*Required action A*:
Please answer these questions using the rhino article below:
(i) How many northern white rhinos remain on Earth?
(ii) In which journal was the creation of the early-stage rhino embryos published?
(iii) How many Sumatran rhinos are left in the wild?
*Required action B*:
Print the stretch of the rhino article from "This is an important" through "just may, though.", word for word.

=== Text for analysis ===

A team of scientists received a flurry of press attention this week when they announced they’d created rhino embryos in the lab—a step along the path to bringing the northern white rhino back from functional extinction.
This is an important achievement, but no one breakthrough will save the northern white rhino despite what some headlines have suggested. A lot of incremental yet important scientific advances just may, though.
After decades of poaching, there are only two northern white rhinos left on Earth, both female and infertile. But a plan is afoot to rescue the subspecies by making northern white rhino embryos in the lab, implanting those embryos in southern white rhino females, and brining the northern babies to term.
The creation of early-stage rhino embryos in vitro, published this week in Nature Communications, is a step toward that goal. The team at the Leibniz Institute for Zoo and Wildlife Research in Berlin harvested eggs from living southern white rhinos and mixed them with northern white sperm from a frozen tissue bank.
They also mixed southern eggs and sperm to create fully southern white embryos, but the researchers did not produce northern white rhino embryos. To do that, they need to harvest northern white rhino eggs from the two surviving females, or transform other cell types into stem cells and then eggs in the lab.
Nor are there any test tube rhino babies on the way just yet. These early-stage southern white rhino and hybrid embryos are now frozen while scientists work out how to safely transfer them to surrogate moms.
Still, the embryos are an important step, as is the development of technology for harvesting eggs from rhinos.
“It’s a remarkable step to have been able to collect ova, and then mature them in the laboratory so that they are sufficient to be fertilized and then can develop through the early embryo stages,” Oliver Ryder, a geneticist at San Diego Zoo and an architect of the roadmap for bringing back the northern white rhino, told Earther.
Ryder’s colleagues also achieved an important milestone recently when they showed that existing northern white rhino cell lines have enough genetic diversity to support the recovery of a viable population.
We’re still years to decades away from the new northern white rhinos being born, assuming there aren’t any insurmountable snags along the way. But even if the subspecies can’t be resurrected, this work might help save other large, endangered mammals on the brink. Researchers at the Leibniz Institute are already working to apply assisted reproduction technologies to the Sumatran rhino, which numbers fewer than 80 individuals in the wild.

=== Information shown ===

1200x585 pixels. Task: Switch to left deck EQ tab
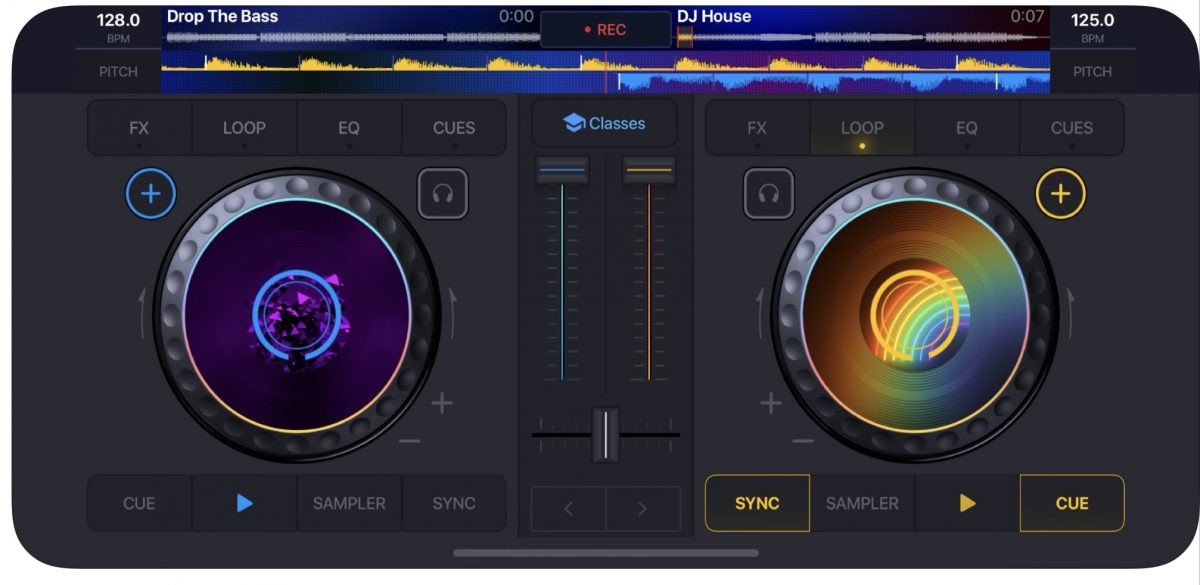[348, 128]
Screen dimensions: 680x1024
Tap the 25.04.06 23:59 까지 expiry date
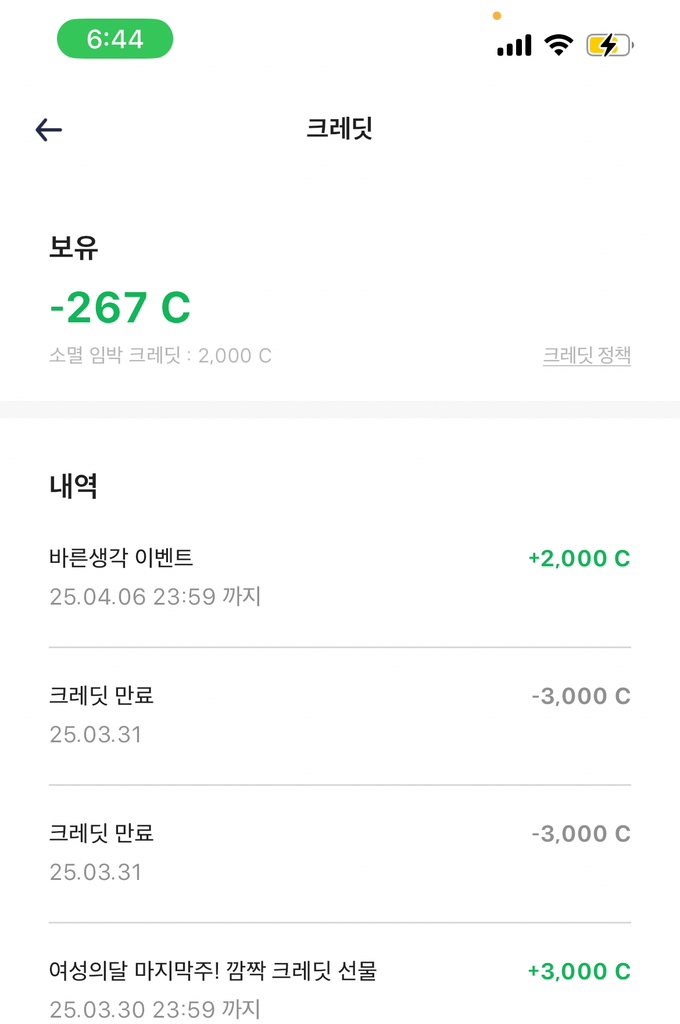coord(155,597)
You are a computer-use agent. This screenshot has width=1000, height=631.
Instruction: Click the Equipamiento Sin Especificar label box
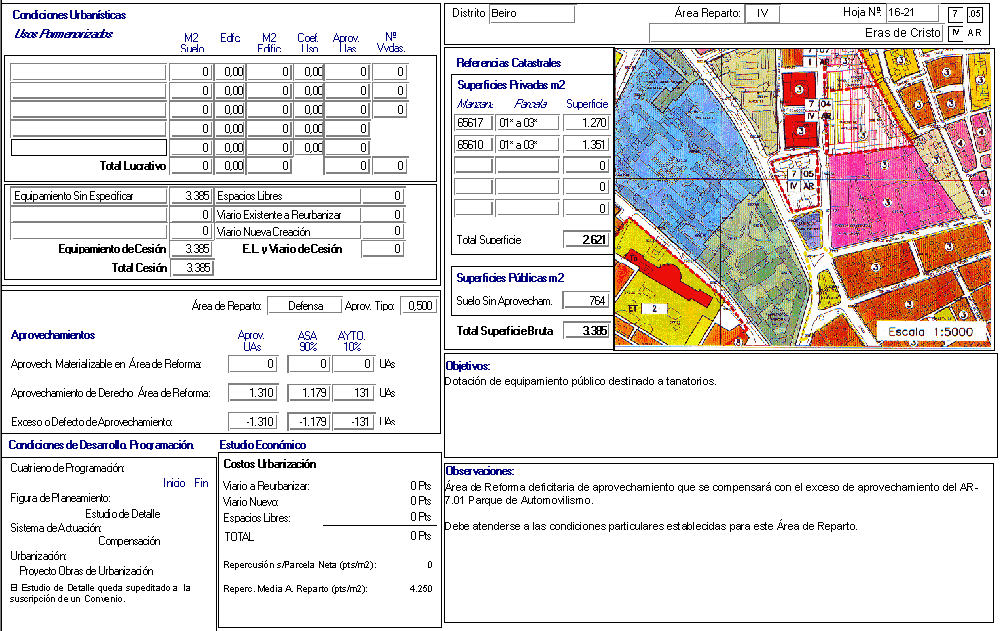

===

*Exercise response A*:
(i) Two, both female and infertile.
(ii) Nature Communications.
(iii) Fewer than 80.

*Exercise response B*:
This is an important achievement, but no one breakthrough will save the northern white rhino despite what some headlines have suggested. A lot of incremental yet important scientific advances just may, though.